Obtenção de cópias dos autos de apuração de ato infracional mediante interesse jurídico justificado
O art. 143 do Estatuto da Criança e do Adolescente estabelece, como regra geral, a vedação à divulgação de atos judiciais, policiais e administrativos que digam respeito à apuração de atos infracionais. Esta disposição, em primeiro juízo, obsta o acesso de terceiros aos referidos autos. Todavia, a vedação contida no art. 143 do Estatuto da Criança e do Adolescente não é absoluta, sendo mitigada, conforme se extrai do art. 144 deste mesmo diploma normativo, nas hipóteses em que há interesse jurídico e justificada finalidade no pleito de acesso aos autos.
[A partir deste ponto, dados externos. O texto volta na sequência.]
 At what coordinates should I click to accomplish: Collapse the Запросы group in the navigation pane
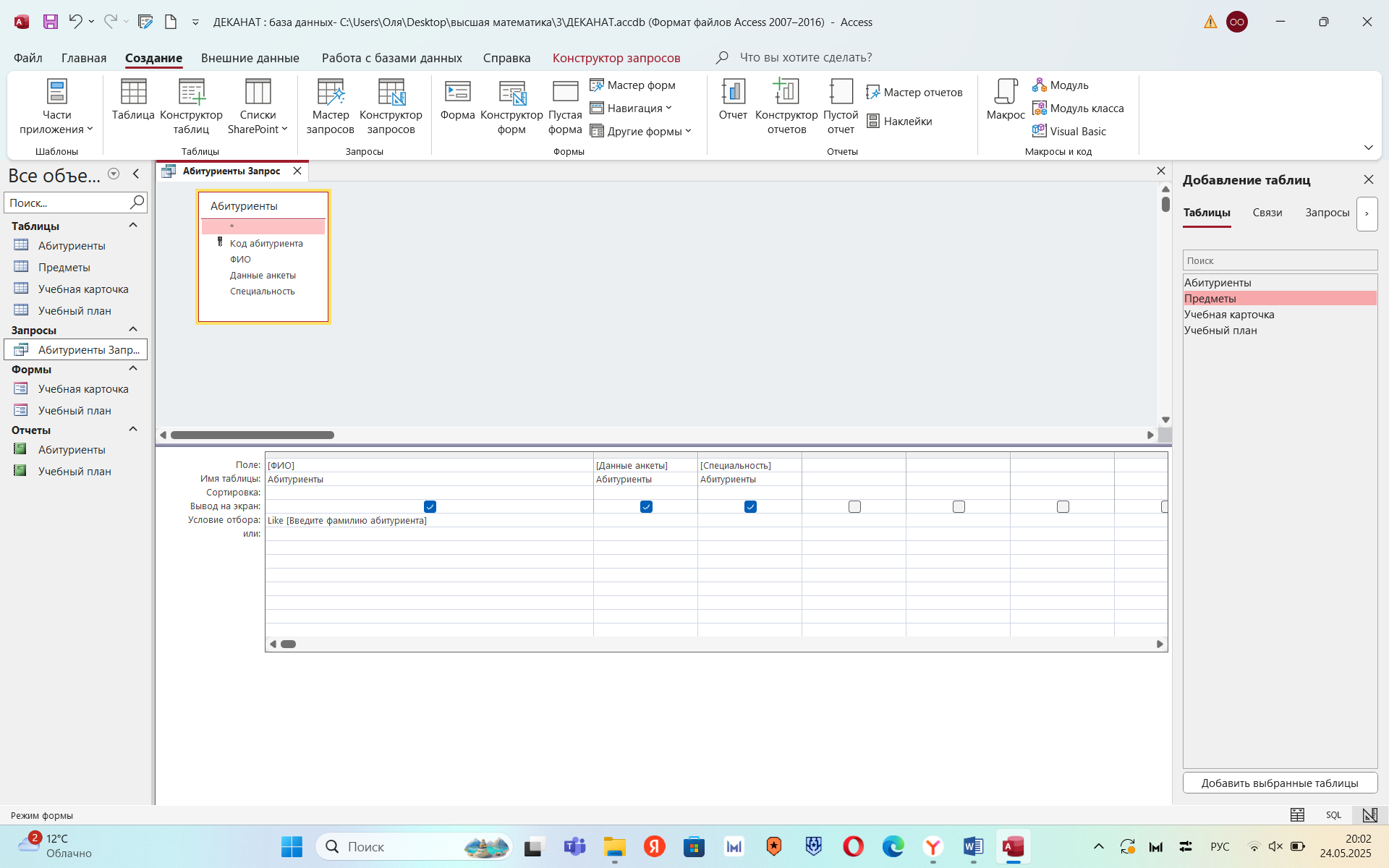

Nesse caso, presentes interesse e finalidade justificados, deverá a autoridade judiciária deferir a extração de cópias ou certidões dos atos do processo infracional. No caso, a vítima do ato infracional comprovou seu interesse jurídico e apresentou finalidade justificada ao pleitear o seu acesso aos autos do processo de apuração do ato infracional, consignando a utilidade dos documentos nele produzidos para servirem como provas em ação de deserdação. Uma vez que o Estatuto da Criança e do Adolescente exige a justificação da finalidade para a qual se defere o pleito de acesso aos autos e de extração de cópias do processo de apuração de ato infracional, é certo que a concessão do pedido está vinculada a esta finalidade (no caso, instrução de ação de deserdação), não se podendo utilizar os documentos obtidos para finalidade diversa, sob pena de responsabilização cível e penal.
Paternidade socioafetiva e validade do registro de nascimento sem pai biológico
O art. 1604 do Código Civil dispõe que "ninguém pode vindicar estado contrário ao que resulta do registro de nascimento, salvo provando-se erro ou falsidade do registro". Vale dizer, não é possível negar a paternidade registral, salvo se consistentes as provas do erro ou da falsidade. Devido ao valor absoluto do registro, o erro apto a caracterizar o vício de consentimento deve ser escusável, não se admitindo para tal fim que o erro decorra de simples negligência de quem registrou. Assim, esta Corte consolidou orientação no sentido de que para ser possível a anulação do registro de nascimento, é imprescindível a presença de dois requisitos, a saber: (i) prova robusta no sentido de que o pai foi de fato induzido a erro, ou ainda, que tenha sido coagido a tanto e (ii) inexistência de relação socioafetiva entre pai e filho. Acerca do primeiro pressuposto, "para que fique caracterizado o erro, é necessária a prova do engano não intencional na manifestação da vontade de registrar" (REsp 1.383.408/RS, Terceira Turma, DJe 30/05/2014). Nesse mesmo julgado, consignou-se que "não há erro no ato daquele que registra como próprio filho que sabe ser de outrem, ou ao menos tem sérias dúvidas sobre se é seu filho". Portanto, é preciso que, no momento do registro, o indivíduo acreditasse ser o verdadeiro pai biológico da criança. Já no que concerne ao segundo requisito, ressalte-se que a constante instabilidade e volatilidade das relações conjugais em nossa sociedade atual não podem e não devem impactar as relações de natureza filial que se constroem ao longo do tempo e independem do vínculo de índole biológica, pois "o assentamento no registro civil a expressar o vínculo de filiação em sociedade nunca foi colocado tão à prova como no momento atual, em que, por meio de um preciso e implacável exame de laboratório, pode-se destruir verdades construídas e conquistadas com afeto" (REsp 1.003.628/DF, 3ª Turma, DJe 10/12/2008). A filiação socioafetiva representa um fenômeno social que, a despeito da falta de previsão legal, foi acolhido pela doutrina e jurisprudência, a fim de albergar os vínculos afetivos fundados em amor, carinho, atenção, dedicação, preocupações, responsabilidades, etc. Como fundamento maior a consolidar a acolhida da filiação socioafetiva no sistema jurídico vigente, erige-se a cláusula geral de tutela da personalidade humana, que salvaguarda a filiação como elemento fundamental na formação da identidade do ser humano.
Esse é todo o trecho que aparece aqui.